Frequency-dependent ventilation heterogeneity in the acutely injured lung

Mechanical ventilation supports life-sustaining gas exchange by applying pressure fluctuations to drive gas into and out of the lungs, but may inadvertently contribute to worsening patient condition by ventilator-induced lung injury, which is associated with cyclic overdistension and collapse. Patients with preexisting lung injury are especially vulnerable due to heterogeneous alterations in mechanical properties of the injured lung, resulting in heterogeneous ventilation throughout different regions of the lung. However, the regional ventilation distribution is also frequency-dependent, such that regions overventilated at one frequency may be underventilated at another. Thus it may be possible to combine multiple frequencies of oscillatory ventilation simultaneously to improve the overall distribution throughout the injured lung.
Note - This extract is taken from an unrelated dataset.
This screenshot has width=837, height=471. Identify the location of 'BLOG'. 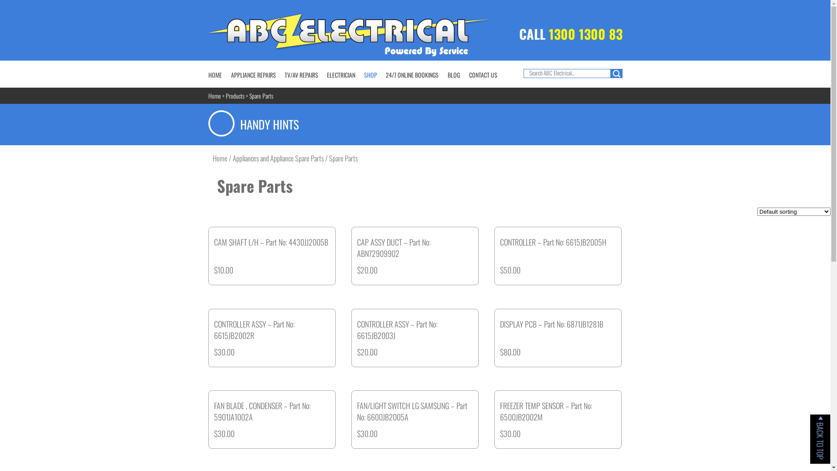
(454, 74).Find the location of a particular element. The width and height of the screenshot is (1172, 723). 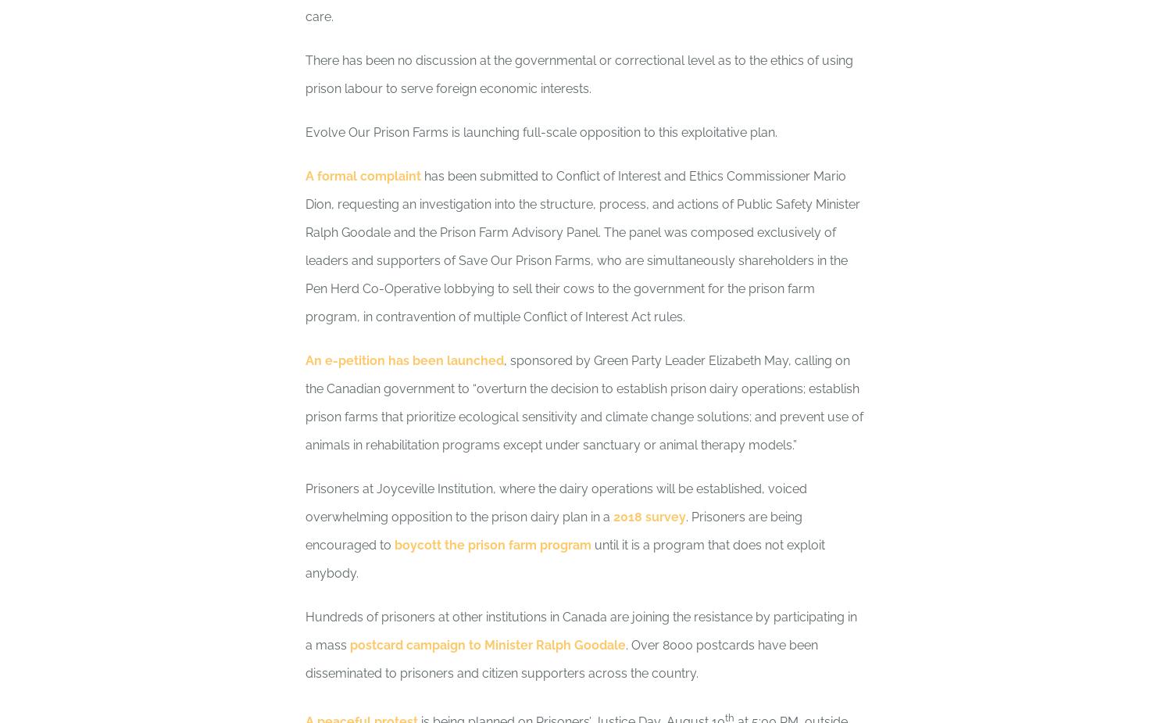

', sponsored by Green Party Leader Elizabeth May, calling on the Canadian government to “overturn the decision to establish prison dairy operations; establish prison farms that prioritize ecological sensitivity and climate change solutions; and prevent use of animals in rehabilitation programs except under sanctuary or animal therapy models.”' is located at coordinates (584, 402).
In this thesis, a computational model of the lungs was used to simulate oscillatory flow and gas transport. The model demonstrated that regional ventilation heterogeneity was sensitive to patient size, ventilation frequency, and injury severity. Furthermore it was possible to minimize risk of ventilator-induced lung injury in the model by tuning the flow amplitude at each frequency of a multi-frequency waveform. In an experimental model of acute lung injury, multi-frequency oscillatory ventilation was associated with reductions in regional lung stretch estimated from the motion in dynamic CT image sequences, as well as increased rates of regional gas exchange estimated from increased CT density during ventilation with xenon gas. In conclusion, computational models demonstrated the potential for optimization of multi-frequency waveforms to reduce lung injury, and experimental trials demonstrated evidence of improved regional ventilation with multiple simultaneous frequencies.